## WORK ORDER
Could you give the data below again, exactly and completely?

---------- RECORDS FOR THE TASK

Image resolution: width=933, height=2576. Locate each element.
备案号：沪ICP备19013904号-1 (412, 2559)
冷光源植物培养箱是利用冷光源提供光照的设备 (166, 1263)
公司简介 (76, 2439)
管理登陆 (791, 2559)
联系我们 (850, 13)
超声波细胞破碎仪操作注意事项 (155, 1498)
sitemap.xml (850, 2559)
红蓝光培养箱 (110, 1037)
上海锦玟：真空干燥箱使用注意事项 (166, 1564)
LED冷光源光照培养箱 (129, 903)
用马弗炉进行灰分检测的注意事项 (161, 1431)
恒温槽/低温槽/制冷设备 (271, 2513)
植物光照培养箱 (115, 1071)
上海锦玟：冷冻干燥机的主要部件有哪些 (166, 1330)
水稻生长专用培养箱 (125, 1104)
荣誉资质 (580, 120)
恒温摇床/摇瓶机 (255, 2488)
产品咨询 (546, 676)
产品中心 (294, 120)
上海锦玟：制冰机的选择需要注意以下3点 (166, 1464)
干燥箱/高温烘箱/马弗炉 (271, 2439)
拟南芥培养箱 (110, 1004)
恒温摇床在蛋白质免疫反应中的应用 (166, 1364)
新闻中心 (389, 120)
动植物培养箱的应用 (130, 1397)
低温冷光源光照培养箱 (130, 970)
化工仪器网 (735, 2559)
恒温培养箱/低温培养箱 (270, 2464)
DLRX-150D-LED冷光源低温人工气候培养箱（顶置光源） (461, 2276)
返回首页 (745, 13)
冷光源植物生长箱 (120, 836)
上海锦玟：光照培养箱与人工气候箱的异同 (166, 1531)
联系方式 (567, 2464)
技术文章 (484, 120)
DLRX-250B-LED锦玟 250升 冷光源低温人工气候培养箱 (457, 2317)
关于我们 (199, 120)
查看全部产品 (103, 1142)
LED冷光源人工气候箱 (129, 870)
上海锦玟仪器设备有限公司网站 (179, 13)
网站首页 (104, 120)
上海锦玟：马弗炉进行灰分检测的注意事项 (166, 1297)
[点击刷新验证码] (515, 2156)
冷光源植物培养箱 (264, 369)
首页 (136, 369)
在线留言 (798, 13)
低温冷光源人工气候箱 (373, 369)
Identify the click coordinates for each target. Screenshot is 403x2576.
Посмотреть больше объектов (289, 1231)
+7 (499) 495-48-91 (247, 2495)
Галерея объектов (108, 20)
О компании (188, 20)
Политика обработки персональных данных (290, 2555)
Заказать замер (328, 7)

--------------------

## SOLUTION FOR THIS TASK
Image resolution: width=933, height=2576. Locate each element.
备案号：沪ICP备19013904号-1 (412, 2559)
冷光源植物培养箱是利用冷光源提供光照的设备 (166, 1263)
公司简介 (76, 2439)
管理登陆 (791, 2559)
联系我们 (850, 13)
超声波细胞破碎仪操作注意事项 (155, 1498)
sitemap.xml (850, 2559)
红蓝光培养箱 (110, 1037)
上海锦玟：真空干燥箱使用注意事项 (166, 1564)
LED冷光源光照培养箱 (129, 903)
用马弗炉进行灰分检测的注意事项 (161, 1431)
恒温槽/低温槽/制冷设备 (271, 2513)
植物光照培养箱 (115, 1071)
上海锦玟：冷冻干燥机的主要部件有哪些 (166, 1330)
水稻生长专用培养箱 (125, 1104)
荣誉资质 (580, 120)
恒温摇床/摇瓶机 (255, 2488)
产品咨询 (546, 676)
产品中心 (294, 120)
上海锦玟：制冰机的选择需要注意以下3点 (166, 1464)
干燥箱/高温烘箱/马弗炉 (271, 2439)
拟南芥培养箱 (110, 1004)
恒温摇床在蛋白质免疫反应中的应用 (166, 1364)
新闻中心 (389, 120)
动植物培养箱的应用 (130, 1397)
低温冷光源光照培养箱 (130, 970)
化工仪器网 (735, 2559)
恒温培养箱/低温培养箱 (270, 2464)
DLRX-150D-LED冷光源低温人工气候培养箱（顶置光源） (461, 2276)
返回首页 (745, 13)
冷光源植物生长箱 (120, 836)
上海锦玟：光照培养箱与人工气候箱的异同 (166, 1531)
联系方式 (567, 2464)
技术文章 (484, 120)
DLRX-250B-LED锦玟 250升 冷光源低温人工气候培养箱 (457, 2317)
关于我们 (199, 120)
查看全部产品 (103, 1142)
LED冷光源人工气候箱 (129, 870)
上海锦玟仪器设备有限公司网站 (179, 13)
网站首页 (104, 120)
上海锦玟：马弗炉进行灰分检测的注意事项 (166, 1297)
[点击刷新验证码] (515, 2156)
冷光源植物培养箱 (264, 369)
首页 (136, 369)
在线留言 (798, 13)
低温冷光源人工气候箱 (373, 369)
Identify the click coordinates for each target. Screenshot is 403x2576.
Посмотреть больше объектов (289, 1231)
+7 (499) 495-48-91 (247, 2495)
Галерея объектов (108, 20)
О компании (188, 20)
Политика обработки персональных данных (290, 2555)
Заказать замер (328, 7)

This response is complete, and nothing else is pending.